● **Выбранный текст**:
§ §

Барбара Такман - Августовские пушки
Решимость бельгийцев строго соблюдать нейтралитет подтвердила ту мысль, которую Англия неустанно внушала французам: все будет зависеть от того, нарушит ли Германия первой нейтралитет этой страны. Лорд Эшер предупреждал майора Югэ в 1911 году: «Никогда, ни под каким предлогом, не допускайте того, чтобы французскому военному руководству пришлось первым пересечь границы Бельгии!» Если они так поступят, Англия уже не сможет выступить на их стороне; если же это сделают немцы, то британские войска начнут военные действия против них. Камбон, французский посол в Лондоне, выразил это условие по-другому. В своих депешах он не раз повторял, что только в случае нападения Германии на Бельгию Франция сможет рассчитывать на поддержку Англии.

§ §

● **Исходные данные**:

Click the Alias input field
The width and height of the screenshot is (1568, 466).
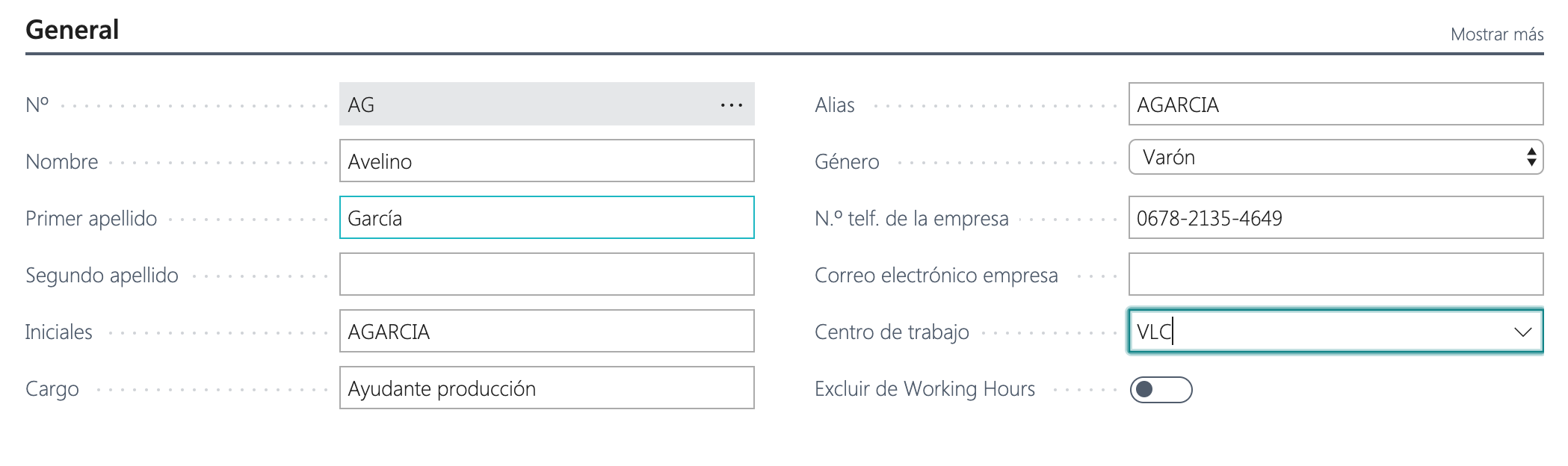click(x=1335, y=105)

§ §

Повторите дословно часть выбранного текста: начните с места, где стоят слова «Барбара Такман - Августовские», и остановитесь после слов «на поддержку Англии.». Приведённые выше строки для работы не требуются.

Барбара Такман - Августовские пушки
Решимость бельгийцев строго соблюдать нейтралитет подтвердила ту мысль, которую Англия неустанно внушала французам: все будет зависеть от того, нарушит ли Германия первой нейтралитет этой страны. Лорд Эшер предупреждал майора Югэ в 1911 году: «Никогда, ни под каким предлогом, не допускайте того, чтобы французскому военному руководству пришлось первым пересечь границы Бельгии!» Если они так поступят, Англия уже не сможет выступить на их стороне; если же это сделают немцы, то британские войска начнут военные действия против них. Камбон, французский посол в Лондоне, выразил это условие по-другому. В своих депешах он не раз повторял, что только в случае нападения Германии на Бельгию Франция сможет рассчитывать на поддержку Англии.